Inflorescência em panículas de espigas, essas subunidades reduzidas, com 2-4 flores, panículas terminais e nas axilas das folhas apicais, corimbiformes, as axilares longo-pedunculadas; bráctea e bractéolas triangulares, bráctea 1,7-2,7 mm compr., bractéolas 0,9-1,6 mm compr. Sépalas concrescidas na base, agudas, 4-5,5×0,1 cm, glabras; corola vermelha externamente, internamente amarelada na região da fauce, curva, 2,8-3,7 cm compr., lobos 1-2 mm compr.; estames paralelos, 2,8-3,6 cm compr., estaminódio filiforme, glabro, inserido na porção mediana do tubo,
anteras oblongas, 2,5-3,1 mm compr., conectivo às vezes prolongado no ápice, às vezes 2-fido; disco discreto, ovário glabrescente, estilete 2,7-3,4 cm compr., estigma ligeiramente 2-lobado.

Cápsula levemente obovada, 0,8-1,3 cm compr., glabrescente; sementes 4, levemente angulosas.

A característica morfológica distintiva de Geissomeria schottiana é a inflorescência do tipo panícula, com as espigas formadas por 1-2 pares de flores; as demais espécies do gênero apresentam inflorescência simples ou pouco ramificada, sendo as espigas com mais de dois pares de flores. G. schottiana ocorre naturalmente em todos os estados do sudeste brasileiro e na Bahia.

Na área em estudo, G. schottiana habita locais sombreados e úmidos, onde a mata é mais preservada; seus indivíduos encontram-se bastante agregados, ocupando extensas áreas, com suas vistosas e densas inflorescências formando manchas vermelhas mais ou menos contínuas na mata.

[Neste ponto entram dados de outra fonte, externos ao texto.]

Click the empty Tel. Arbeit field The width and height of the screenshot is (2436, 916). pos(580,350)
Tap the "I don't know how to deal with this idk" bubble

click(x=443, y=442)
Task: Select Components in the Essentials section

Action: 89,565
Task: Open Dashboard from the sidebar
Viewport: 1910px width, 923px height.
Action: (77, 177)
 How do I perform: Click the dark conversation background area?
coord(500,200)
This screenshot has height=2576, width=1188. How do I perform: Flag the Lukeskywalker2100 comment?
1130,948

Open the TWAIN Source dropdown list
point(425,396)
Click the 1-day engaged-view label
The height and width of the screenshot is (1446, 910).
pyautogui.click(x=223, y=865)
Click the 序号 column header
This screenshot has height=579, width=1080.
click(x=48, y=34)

Além de visitada por diversas espécies de beija-flores (Braz et al. 2000), G. schottiana pode ser utilizada como espécie ornamental, pelas suas inflorescências e flores vermelhas, densas.

Floresce de março a agosto, com maior intensidade nos meses de maio e junho, e frutifica de julho a outubro (Braz et al. 2000).

Sinonímia botânica: Geissomeria schottiana

Fonte: BRAZ, D. M.; CARVALHO-OKANO, R. M. & KAMEYAMA. C. Acanthaceae da Reserva Florestal Mata do Paraíso, Viçosa, Minas Gerais. Rev. Brasil. Bot., v.25, n.4, p.495-504, dez. 2002.